The Central Electricity Authority, the apex power sector planner, started work in December on a policy to allocate natural gas and submitted a draft for the power ministry to approve in February.

Like the coal linkage policy approved last year, it will be based on a system that will award points, with a maximum of 100, on parameters such as status of land acquisition and water linkage, among others.
In keeping with the country's gas utilization policy defined by an empowered group of ministers (eGoM), the new guidelines will reserve 35% of the available gas for new independent power projects. R-Adag projects such as the one being developed by Reliance Power Ltd at Dadri in Uttar Pradesh, too, will be eligible to receive the fuel.
The government allocates natural gas to customers based on a priority list: Existing fertilizer units rank first, followed by existing power, petrochemical and city gas projects.Reliance Power, which has applied to CEA for gas, could not be immediately contacted.CEA will process the allocations once the policy is in place. Projects that together would have an installed capacity of around 90,000MW have applied for gas allocation.
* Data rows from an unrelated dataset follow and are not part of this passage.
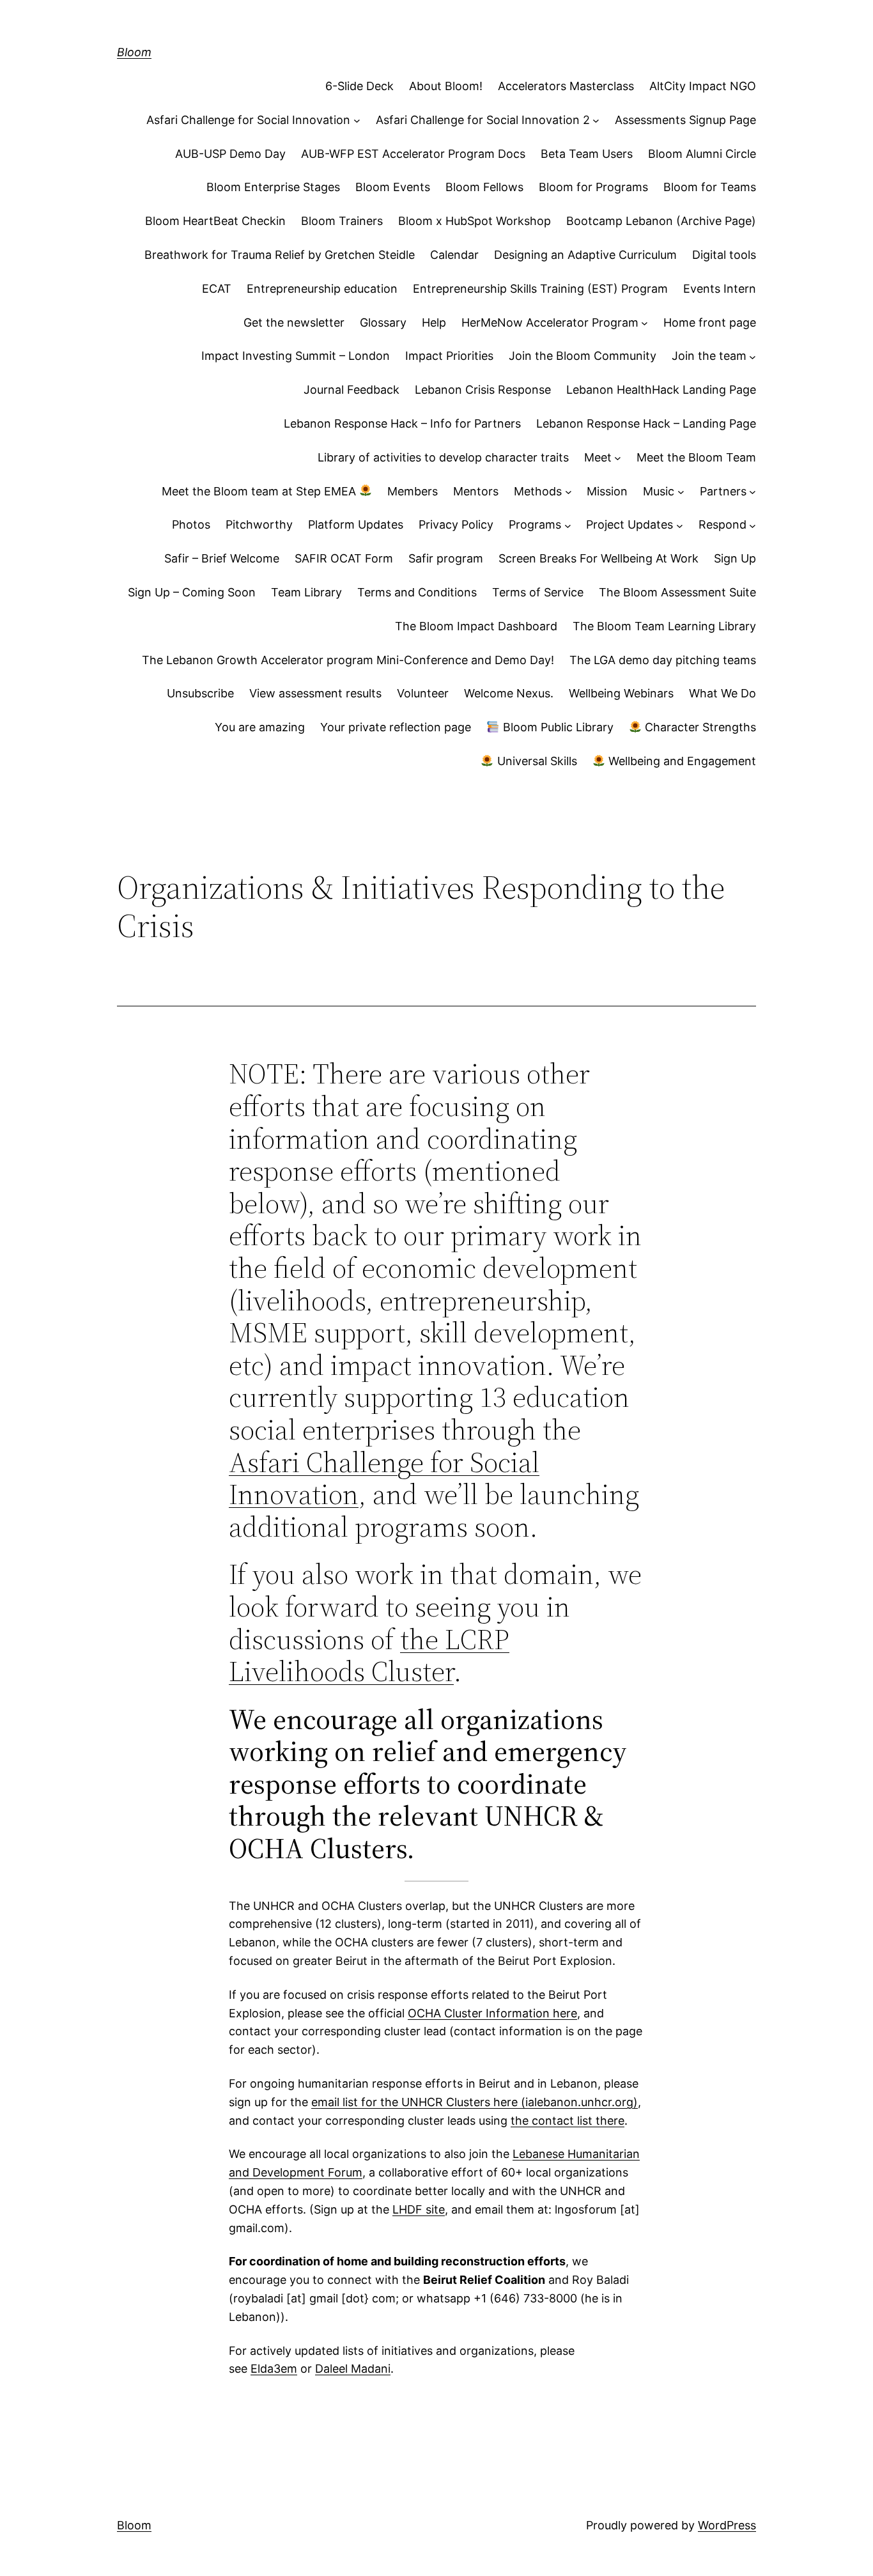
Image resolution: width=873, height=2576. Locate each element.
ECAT (216, 288)
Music (658, 491)
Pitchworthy (259, 524)
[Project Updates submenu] (679, 525)
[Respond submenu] (752, 525)
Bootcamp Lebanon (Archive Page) (661, 221)
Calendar (454, 254)
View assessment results (315, 693)
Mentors (475, 491)
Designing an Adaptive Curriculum (585, 254)
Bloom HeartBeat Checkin (215, 221)
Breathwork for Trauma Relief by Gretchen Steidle (279, 254)
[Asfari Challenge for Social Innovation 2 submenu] (595, 120)
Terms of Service (537, 592)
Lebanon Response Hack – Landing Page (646, 423)
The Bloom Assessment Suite (677, 592)
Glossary (383, 322)
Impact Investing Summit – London (295, 355)
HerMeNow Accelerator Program (549, 322)
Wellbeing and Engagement (680, 761)
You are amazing (260, 727)
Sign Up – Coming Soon (192, 592)
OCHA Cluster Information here (492, 2013)
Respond (722, 524)
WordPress (727, 2525)
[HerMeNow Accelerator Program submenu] (644, 323)
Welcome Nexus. (508, 693)
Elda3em (274, 2368)
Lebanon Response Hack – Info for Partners (402, 423)
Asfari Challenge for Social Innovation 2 (483, 120)
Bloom (134, 52)
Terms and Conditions (417, 592)
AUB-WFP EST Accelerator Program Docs (413, 153)
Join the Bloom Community (582, 355)
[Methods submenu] (568, 491)
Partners (723, 491)
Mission (607, 491)
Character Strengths (699, 727)
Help (434, 322)
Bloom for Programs (593, 187)
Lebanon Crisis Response (483, 389)
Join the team (709, 355)
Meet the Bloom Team (696, 457)
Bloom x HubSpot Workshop (474, 221)
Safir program (445, 558)
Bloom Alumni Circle (702, 153)
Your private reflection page (395, 727)
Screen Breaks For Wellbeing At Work (598, 558)
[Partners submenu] (752, 491)
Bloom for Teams (709, 187)
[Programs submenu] (567, 525)
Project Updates (629, 524)
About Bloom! (446, 86)
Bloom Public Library (557, 727)
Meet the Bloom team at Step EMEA (260, 491)
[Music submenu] (680, 491)
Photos (191, 524)
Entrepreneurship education (322, 288)
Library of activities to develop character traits (443, 457)
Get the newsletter (293, 322)
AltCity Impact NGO (702, 86)
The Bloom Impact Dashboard (476, 626)
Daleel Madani (352, 2368)
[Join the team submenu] (752, 356)
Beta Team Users (587, 153)
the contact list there (567, 2120)
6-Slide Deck (359, 86)
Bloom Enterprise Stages (273, 187)
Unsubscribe (200, 693)
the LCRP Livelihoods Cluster (369, 1655)
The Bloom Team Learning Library (664, 626)
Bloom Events (392, 187)
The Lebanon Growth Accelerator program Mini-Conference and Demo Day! (348, 660)
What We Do (722, 693)
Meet (598, 457)
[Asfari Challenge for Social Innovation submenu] (356, 120)
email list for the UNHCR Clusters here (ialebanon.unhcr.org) (474, 2102)
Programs (535, 524)
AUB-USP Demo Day (230, 153)
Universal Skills (535, 761)
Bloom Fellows (484, 187)
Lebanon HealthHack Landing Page (661, 389)
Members (412, 491)
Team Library (306, 592)
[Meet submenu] (617, 458)
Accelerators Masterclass (566, 86)
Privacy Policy (456, 524)
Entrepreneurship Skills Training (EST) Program (540, 288)
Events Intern (719, 288)
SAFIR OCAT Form (344, 558)
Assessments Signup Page (685, 120)
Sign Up (735, 558)
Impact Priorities (449, 355)
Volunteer (423, 693)
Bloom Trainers (342, 221)
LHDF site (418, 2209)
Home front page (709, 322)
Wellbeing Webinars (621, 693)
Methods (538, 491)
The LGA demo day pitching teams (662, 660)
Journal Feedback (351, 389)
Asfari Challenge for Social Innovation (248, 120)
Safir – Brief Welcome (221, 558)
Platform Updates (355, 524)
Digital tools (724, 254)
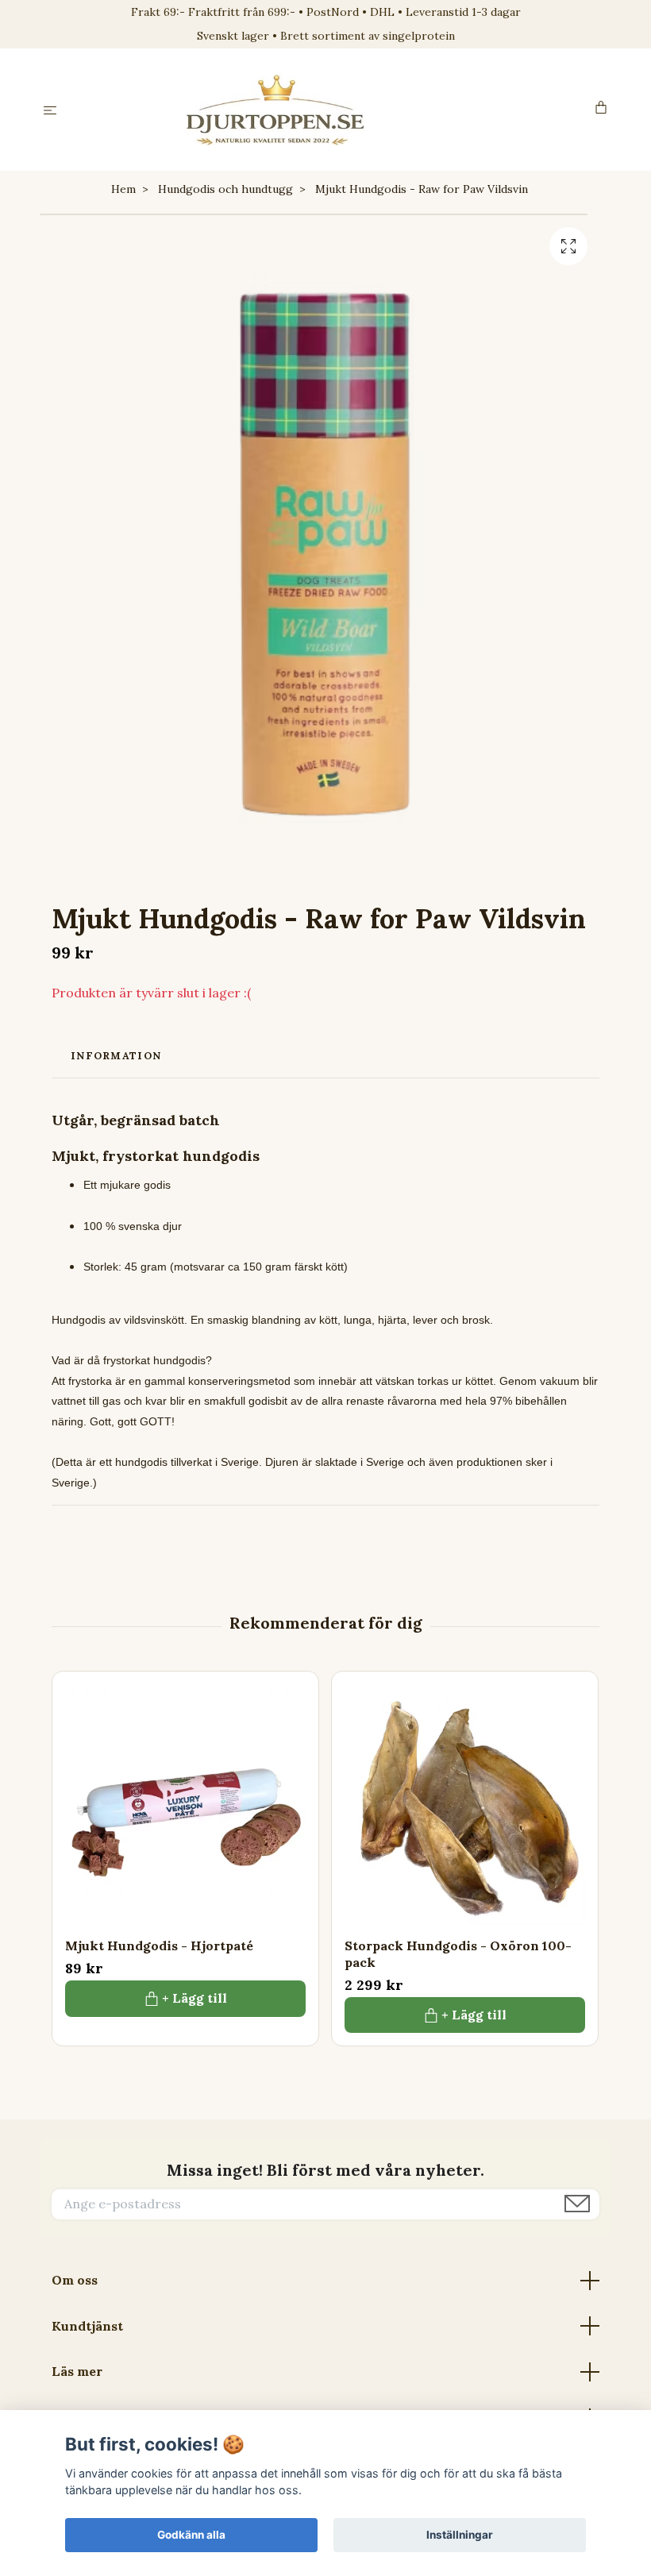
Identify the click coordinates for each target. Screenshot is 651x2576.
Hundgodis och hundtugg (225, 189)
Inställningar (459, 2534)
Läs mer (77, 2371)
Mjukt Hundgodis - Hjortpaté (159, 1945)
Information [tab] (116, 1055)
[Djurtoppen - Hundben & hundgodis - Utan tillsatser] (329, 109)
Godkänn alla (191, 2534)
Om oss (75, 2280)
Natural gas was at the centre of a fight between Mukesh Ambani and his brother Anil. Anil Ambani's Reliance Natural Resources Ltd, citing a family agreement between the brothers, had laid claim to gas from Reliance Industries Ltd's (RIL) fields in the Krishna-Godavari basin, off India's east coast to fuel the gas-based power plant at Dadri.Mukesh Ambani's flagship expressed its inability to supply gas to a buyer not listed in the government's gas utilization policy and at a price not set by the state.The matter went to court and the Supreme Court agreed with RIL but asked the two brothers to resolve the issue in keeping with the government's policy on gas utilization and pricing.
The eGoM headed by finance minister Pranab Mukherjee decides upon the allocation and has power minister Sushil Kumar Shinde, home minister P. Chidambaram, law minister Veerappa Moily and petroleum minister Murli Deora as members.